## TASK ITEM:
When you reach the line that contains "Viewport: 401px width, 301px", give it back exactly along with each line after it to the end of the entries; skip any pictures.
SOURCE INFORMATION Start Marker
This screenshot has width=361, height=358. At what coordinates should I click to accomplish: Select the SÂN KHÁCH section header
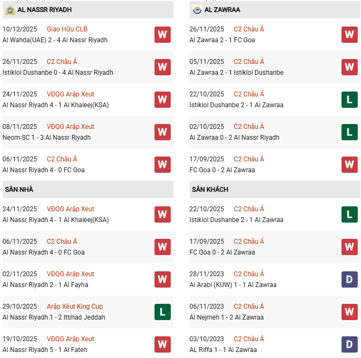click(x=210, y=190)
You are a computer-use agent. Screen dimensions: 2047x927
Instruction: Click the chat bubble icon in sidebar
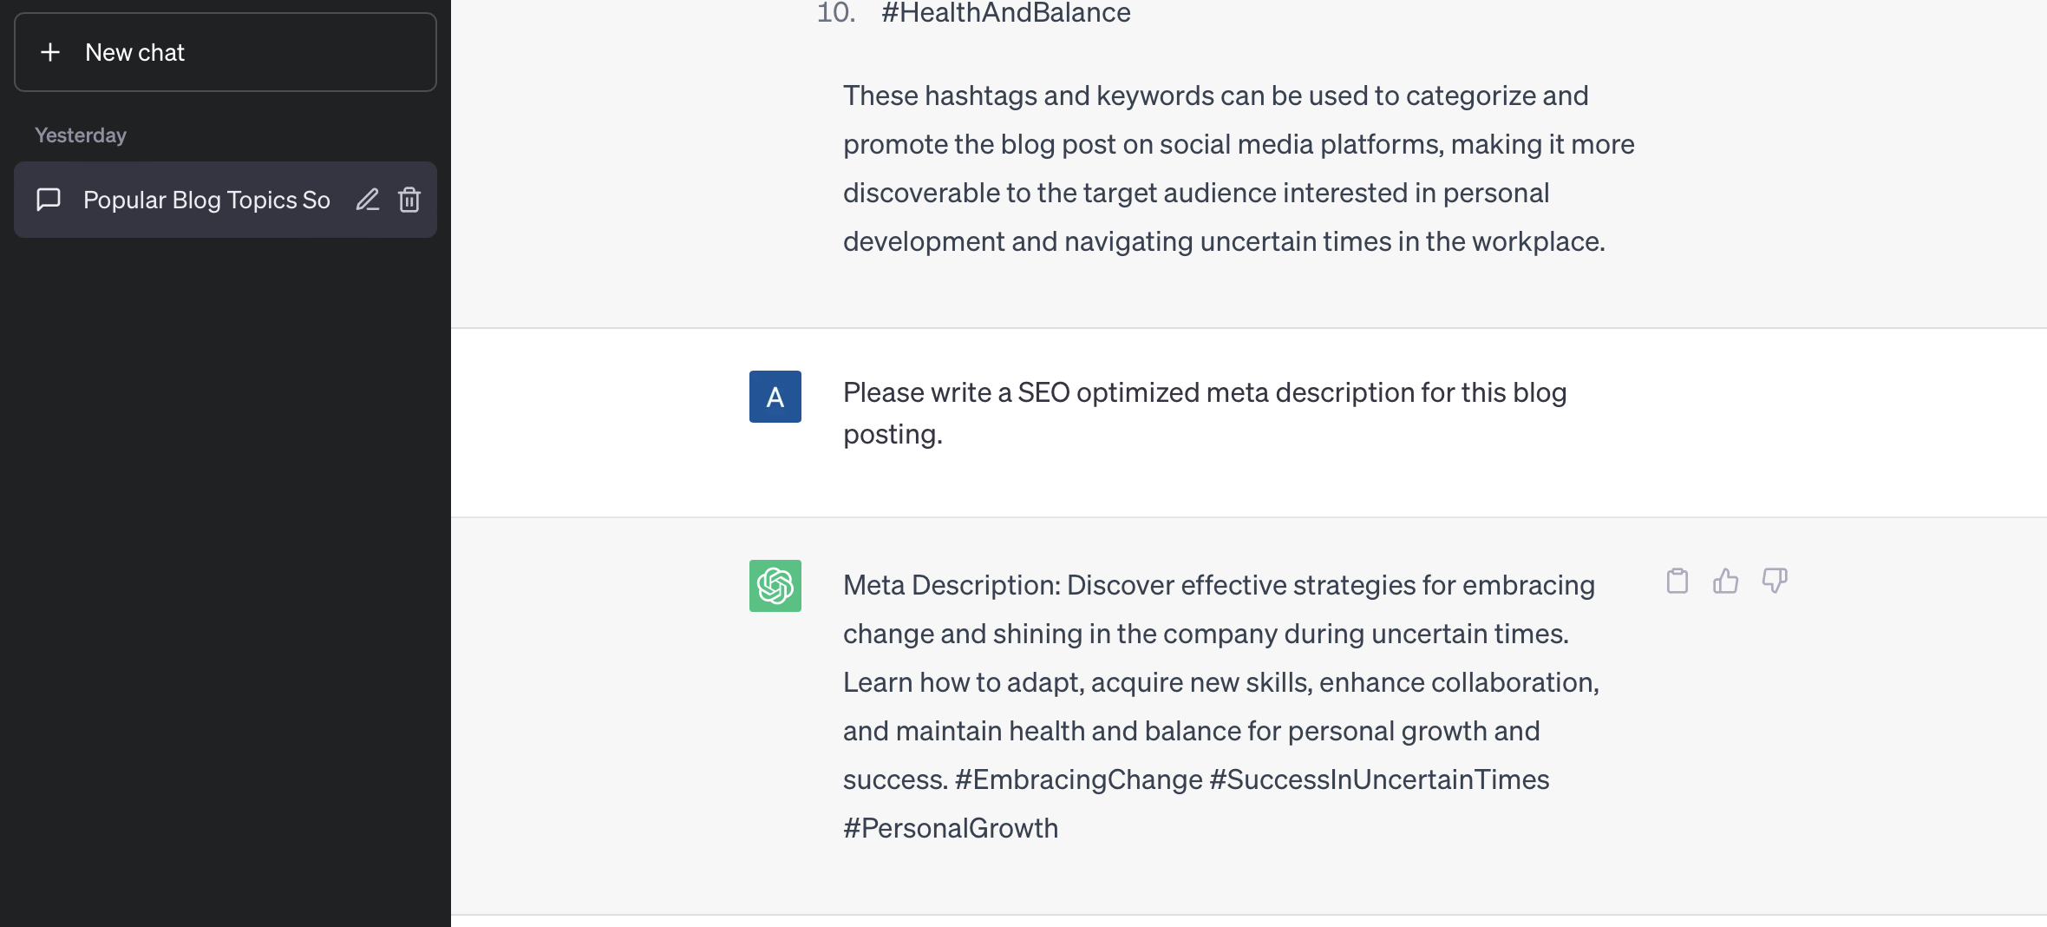49,200
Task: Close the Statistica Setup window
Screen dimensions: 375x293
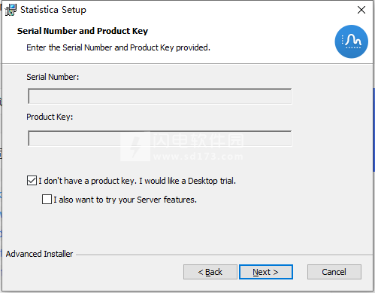Action: click(361, 10)
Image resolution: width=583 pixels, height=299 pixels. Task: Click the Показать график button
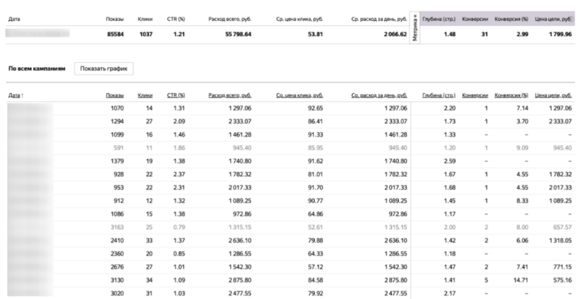tap(103, 69)
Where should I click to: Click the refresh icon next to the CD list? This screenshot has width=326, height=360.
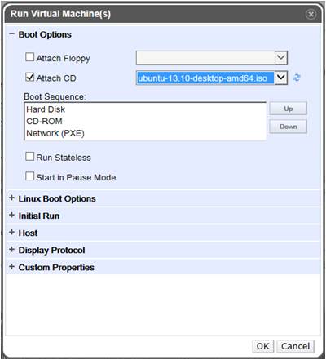point(297,78)
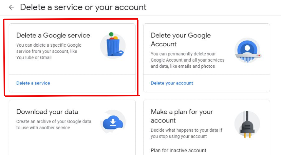Click the account shredder illustration

point(247,50)
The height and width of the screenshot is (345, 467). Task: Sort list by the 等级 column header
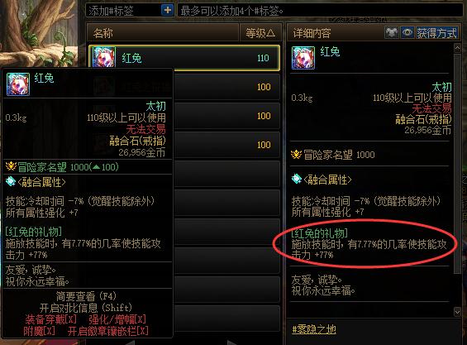260,33
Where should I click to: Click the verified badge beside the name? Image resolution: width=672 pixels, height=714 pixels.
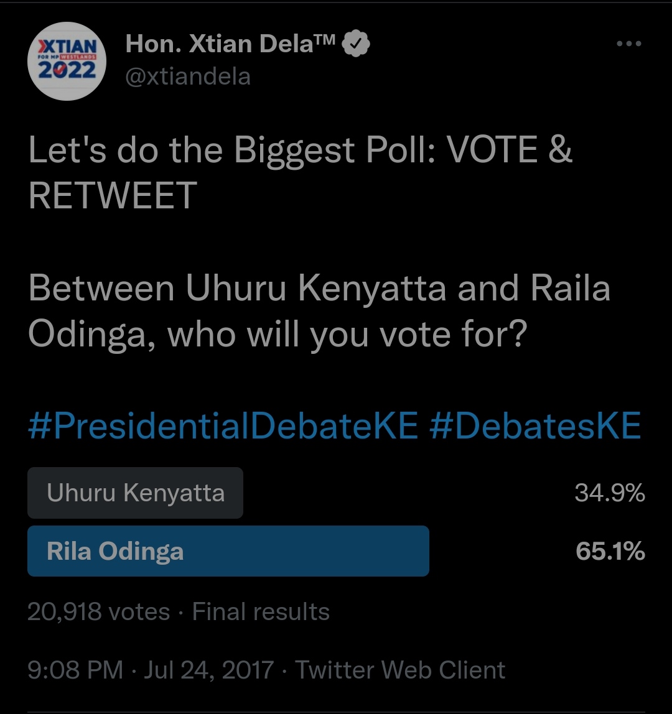(357, 44)
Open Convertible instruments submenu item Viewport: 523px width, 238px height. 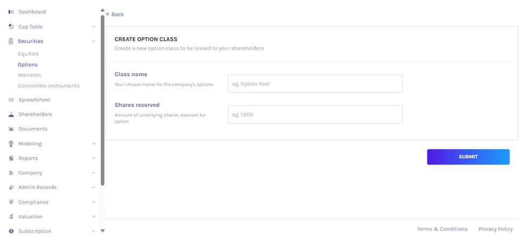[48, 86]

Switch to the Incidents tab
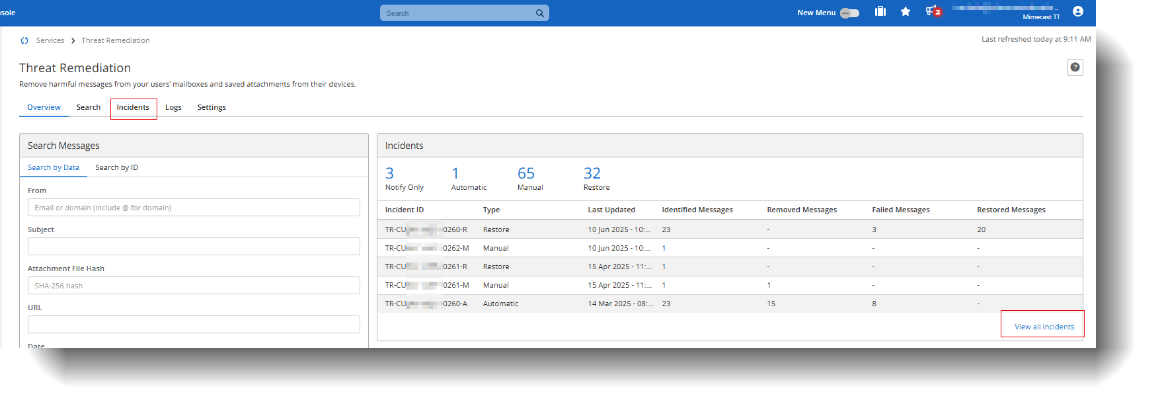click(x=133, y=108)
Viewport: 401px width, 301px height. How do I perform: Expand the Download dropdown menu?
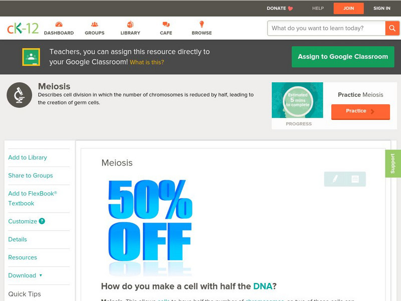point(25,275)
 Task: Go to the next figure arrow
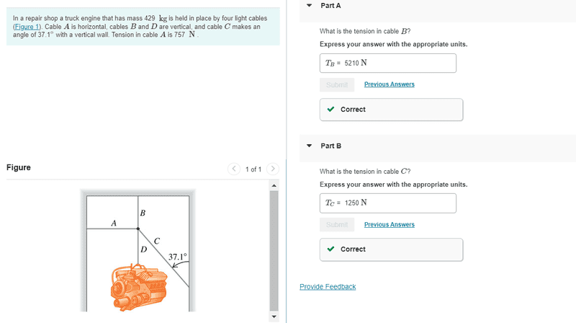[x=272, y=169]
SOURCE INFORMATION End Marker
## OUTPUT FOR THIS TASK:
Viewport: 401px width, 301px height. How do I perform: Expand the Download dropdown menu?
point(25,275)
 Task: Go to the next figure arrow
[x=272, y=169]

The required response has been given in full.